Wired and Wireless Parity

 Without meaning to, advocates for more unlicensed spectrum make arguments that are applicable to network operator needs for more licensed spectrum. We have traditionally accepted asymmetries in network performance for different roles: uploads don’t need to be fast as downloads, and networks that serve groups of users need to be more capacious than any one user’s feed.

Wi-Fi and CBRS advocates (often the same people) now seem to be demanding parity for connections into and out of the home and those within the home. We’ve accepted that gigabit speeds to the home may be necessary to serve the needs of homes full of video-addicted teenagers. But we’re now being asked to believe that homes need multi-gigabit speeds to each individual user.

This can only be true if multiple super bandwidth-hungry wireless devices were in play at the same time within large numbers of homes. The only example we’re yet seen of such a device is the virtual reality headset. As ABI acknowledges:

The devices that will exert the heaviest strain on the new 6 GHz band will be emerging consumer devices like smart glasses VR HMDs, which, although not shipping in the same volume as the con­sumer devices above, will cause an outsized impact on home networks due to their high-performance demands.

ABI forecasts exponential growth for headsets, as many other prognosticators have done for three decades. It’s an exciting technology, but I’m no longer holding my breath for its wide adoption.

Parts of the Whole

Most of the data Wi-Fi touches comes from or to Internet service providers using a variety of technologies such as fiber optics, ground-based FWA, space networks such as Starlink, and rusty old cable modem. Even within the home, Wi-Fi is dependent on Ethernet as the proximate source and destination of all of its data. If ISP networks can’t keep up with ever-more powerful Wi-Fi, the capacity of Wi-Fi and all of the equipment and electricity that powers it goes to waste.
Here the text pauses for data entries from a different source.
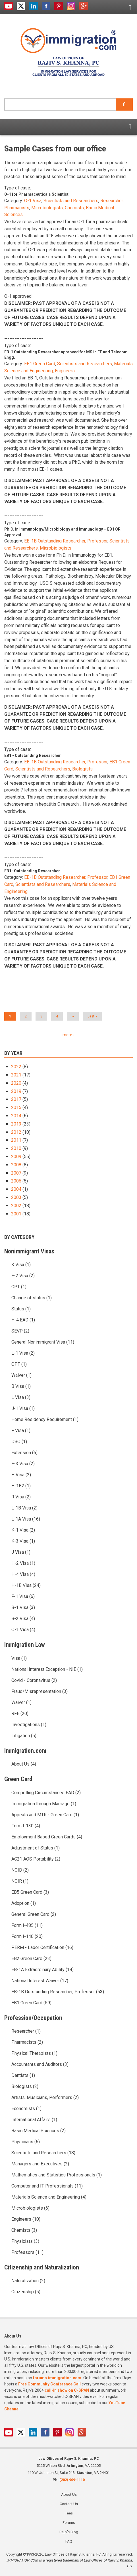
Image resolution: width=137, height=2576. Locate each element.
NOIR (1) (19, 1881)
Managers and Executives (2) (40, 2164)
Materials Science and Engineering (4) (48, 2197)
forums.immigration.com (57, 2378)
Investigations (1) (28, 1724)
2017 (16, 1099)
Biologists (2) (24, 2086)
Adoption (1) (23, 1903)
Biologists (82, 769)
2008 (16, 1164)
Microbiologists (47, 207)
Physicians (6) (25, 2141)
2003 (16, 1197)
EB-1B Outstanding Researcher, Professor (65, 541)
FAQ (68, 2541)
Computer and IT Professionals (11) (47, 2186)
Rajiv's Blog (68, 2532)
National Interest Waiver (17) (39, 1980)
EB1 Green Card (39, 363)
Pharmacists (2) (27, 2042)
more (67, 1034)
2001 (16, 1214)
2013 (16, 1124)
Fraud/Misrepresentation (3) (39, 1691)
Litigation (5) (23, 1735)
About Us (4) (23, 1764)
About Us (69, 2494)
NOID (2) (20, 1870)
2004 (16, 1189)
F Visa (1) (20, 1430)
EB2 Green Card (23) (31, 1958)
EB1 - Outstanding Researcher (32, 755)
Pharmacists (16, 207)
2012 (16, 1132)
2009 (16, 1156)
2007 (16, 1173)
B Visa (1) (21, 1386)
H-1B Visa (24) (26, 1585)
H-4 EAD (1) (23, 1320)
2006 (16, 1181)
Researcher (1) (26, 2031)
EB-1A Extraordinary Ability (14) (42, 1969)
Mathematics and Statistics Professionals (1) (56, 2175)
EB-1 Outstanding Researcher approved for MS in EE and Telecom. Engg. (66, 355)
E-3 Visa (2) (23, 1463)
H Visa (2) (21, 1474)
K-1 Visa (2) (23, 1530)
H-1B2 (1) (21, 1485)
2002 (16, 1205)
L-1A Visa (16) (25, 1519)
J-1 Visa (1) (23, 1408)
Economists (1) (26, 2108)
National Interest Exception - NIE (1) (47, 1669)
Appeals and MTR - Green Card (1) (45, 1814)
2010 (16, 1148)
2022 (16, 1066)
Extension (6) (24, 1452)
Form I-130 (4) (25, 1825)
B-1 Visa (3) (23, 1607)
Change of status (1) (31, 1297)
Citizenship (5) (25, 2291)
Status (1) (21, 1309)
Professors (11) (27, 2252)
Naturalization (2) (28, 2280)
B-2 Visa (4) (23, 1618)
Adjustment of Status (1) (35, 1848)
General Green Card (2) (33, 1914)
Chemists (74, 207)
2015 (16, 1107)
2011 (16, 1140)
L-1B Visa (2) (24, 1508)
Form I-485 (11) (27, 1925)
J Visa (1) (20, 1552)
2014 (16, 1115)
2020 (16, 1083)
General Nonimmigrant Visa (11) (42, 1342)
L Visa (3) (20, 1397)
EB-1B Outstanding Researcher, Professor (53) (57, 1991)
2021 (16, 1075)
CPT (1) (18, 1286)
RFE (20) (19, 1713)
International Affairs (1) (34, 2119)
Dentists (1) (23, 2075)
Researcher (111, 200)
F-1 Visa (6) (23, 1596)
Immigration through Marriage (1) (43, 1803)
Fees (69, 2513)
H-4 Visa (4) (23, 1574)
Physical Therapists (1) (34, 2053)
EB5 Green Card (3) (30, 1892)
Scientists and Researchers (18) (43, 2152)
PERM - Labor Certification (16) (42, 1947)
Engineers (65, 370)
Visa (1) (19, 1658)
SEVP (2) (20, 1331)
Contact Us (69, 2504)
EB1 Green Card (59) (31, 2002)
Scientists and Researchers (70, 200)
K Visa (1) (21, 1264)
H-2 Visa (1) (23, 1563)
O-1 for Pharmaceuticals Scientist (36, 194)
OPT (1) (19, 1364)
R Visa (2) (21, 1497)
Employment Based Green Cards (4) (46, 1837)
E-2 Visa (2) (23, 1275)
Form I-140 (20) (27, 1936)
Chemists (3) (24, 2230)
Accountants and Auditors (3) (39, 2064)
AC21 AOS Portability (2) (35, 1859)
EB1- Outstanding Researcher (32, 871)
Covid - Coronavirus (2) (34, 1680)
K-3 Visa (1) (23, 1541)
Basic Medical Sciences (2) (38, 2130)
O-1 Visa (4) (23, 1629)
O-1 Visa (32, 200)
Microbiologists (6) (30, 2208)
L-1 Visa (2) (23, 1353)
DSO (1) (19, 1441)
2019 (16, 1091)
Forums (69, 2522)
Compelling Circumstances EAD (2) (46, 1792)
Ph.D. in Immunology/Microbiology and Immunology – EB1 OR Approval (62, 532)
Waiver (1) (21, 1375)
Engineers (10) (25, 2219)
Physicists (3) (25, 2241)
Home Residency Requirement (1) (44, 1419)
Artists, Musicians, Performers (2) (45, 2097)
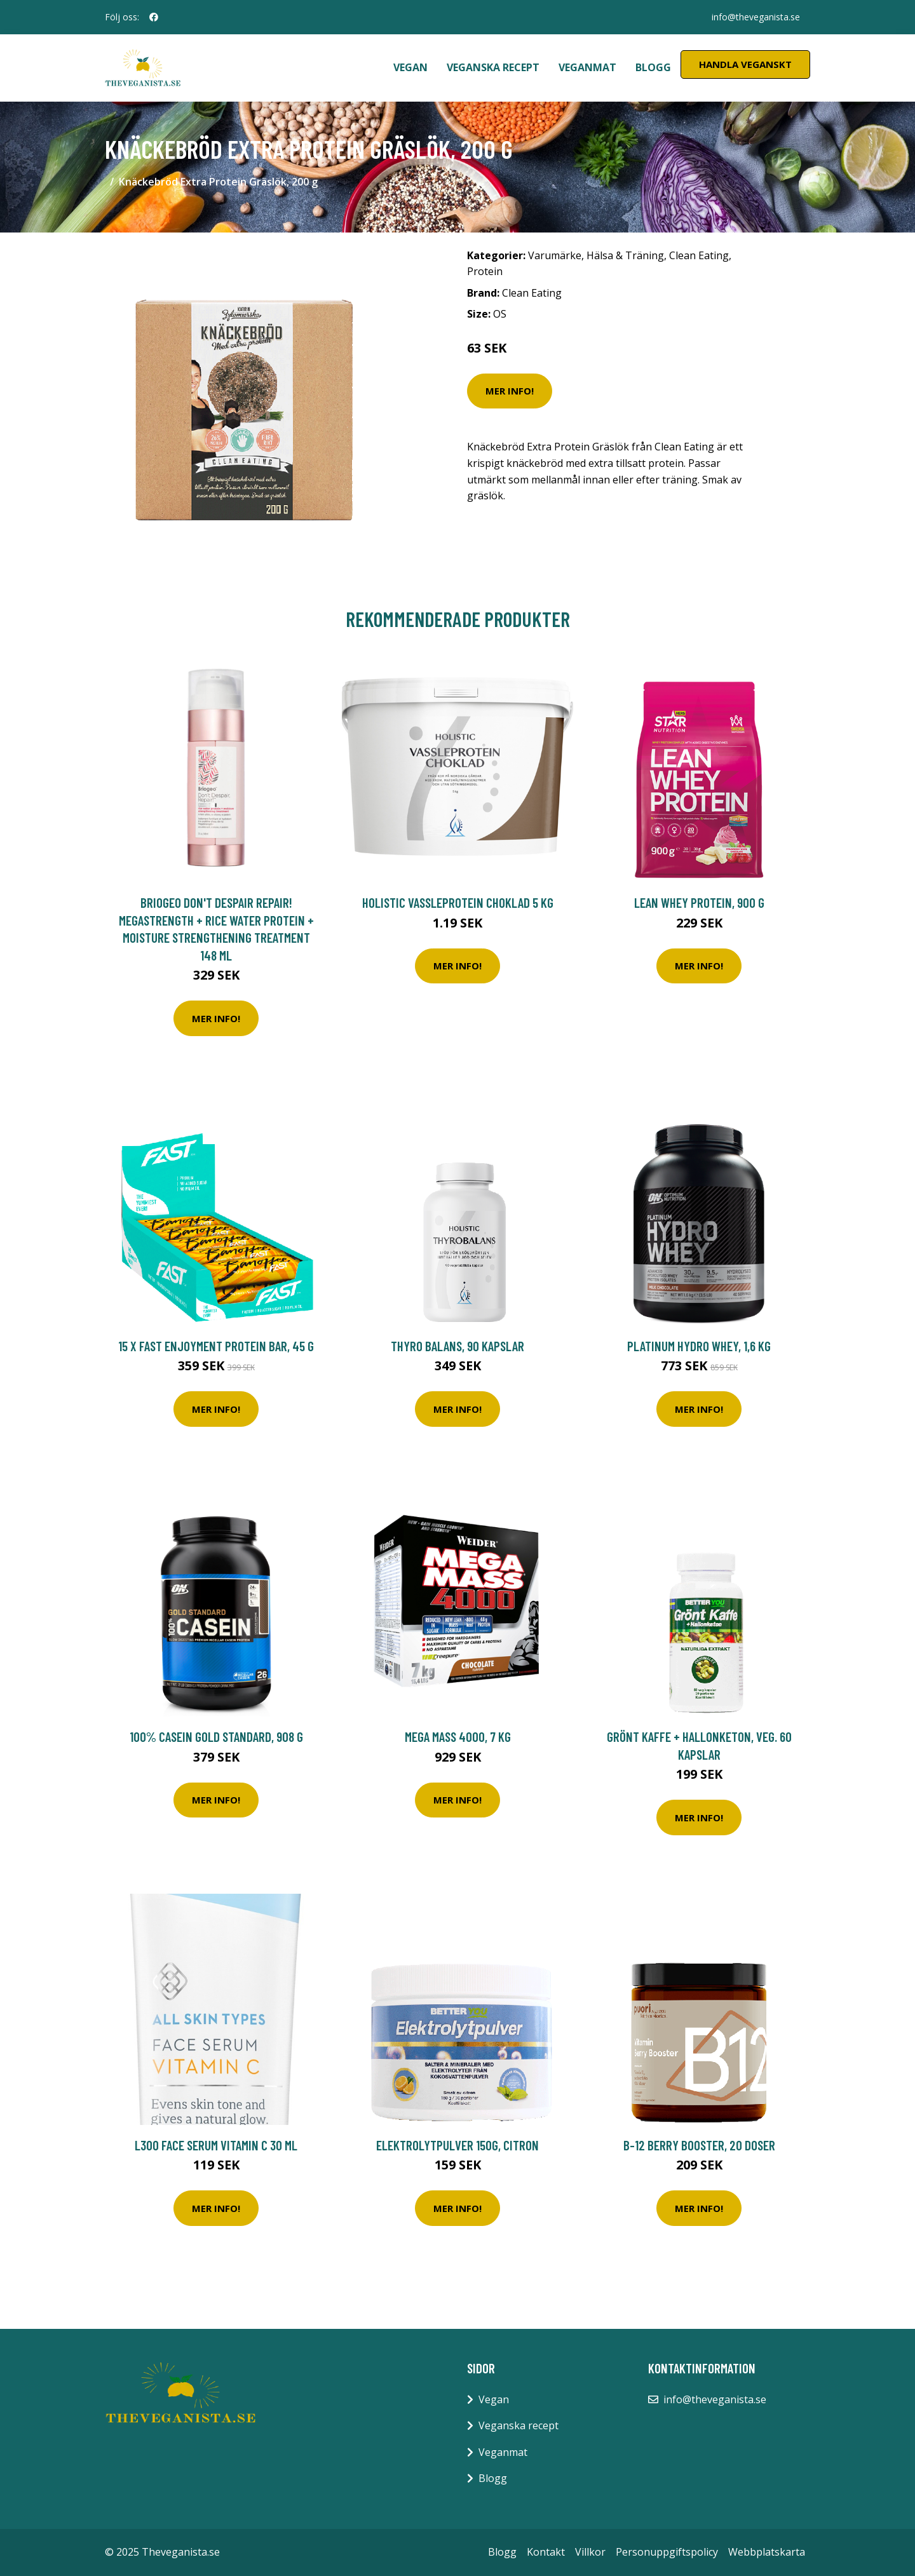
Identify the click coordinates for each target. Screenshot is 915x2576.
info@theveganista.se (756, 17)
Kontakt (546, 2552)
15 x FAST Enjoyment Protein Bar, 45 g (216, 1346)
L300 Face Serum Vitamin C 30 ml (216, 2145)
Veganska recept (493, 67)
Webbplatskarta (766, 2552)
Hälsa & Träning (625, 255)
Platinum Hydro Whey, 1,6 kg (699, 1346)
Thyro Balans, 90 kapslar (457, 1346)
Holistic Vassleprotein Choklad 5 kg (457, 902)
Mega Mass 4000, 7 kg (458, 1736)
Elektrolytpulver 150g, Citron (457, 2145)
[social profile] (153, 17)
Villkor (590, 2552)
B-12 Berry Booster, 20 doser (699, 2145)
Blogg (653, 67)
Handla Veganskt (745, 64)
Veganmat (587, 67)
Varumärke (554, 255)
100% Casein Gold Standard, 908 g (216, 1736)
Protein (485, 271)
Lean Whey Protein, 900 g (699, 902)
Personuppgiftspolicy (667, 2552)
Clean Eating (699, 255)
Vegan (410, 67)
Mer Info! (509, 390)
In fact, Wi-Fi is a supporting actor in the Internet movie. Like all supporting actors, its range is severely limited; 20 feet in most cases. Most data is consumed by desktop computers, wired video cameras, and stationary TV sets. Homes and offices connect to ISPs over wired and licensed wireless connections.

Wi-Fi’s role is small because unlicensed spectrum can’t be scaled to the distances needed to connect neighborhoods, let alone cities, states, nations, and continents. The genuine spectrum needs of in-home networks can easily be met without cannibalizing the services that connect homes to the Internet as a whole.

Wi-Fi’s current ask would create a 3000 MHz block of contiguous spectrum in the band most suited for wide area military and civilian use. Simply put, this demand is outrageous.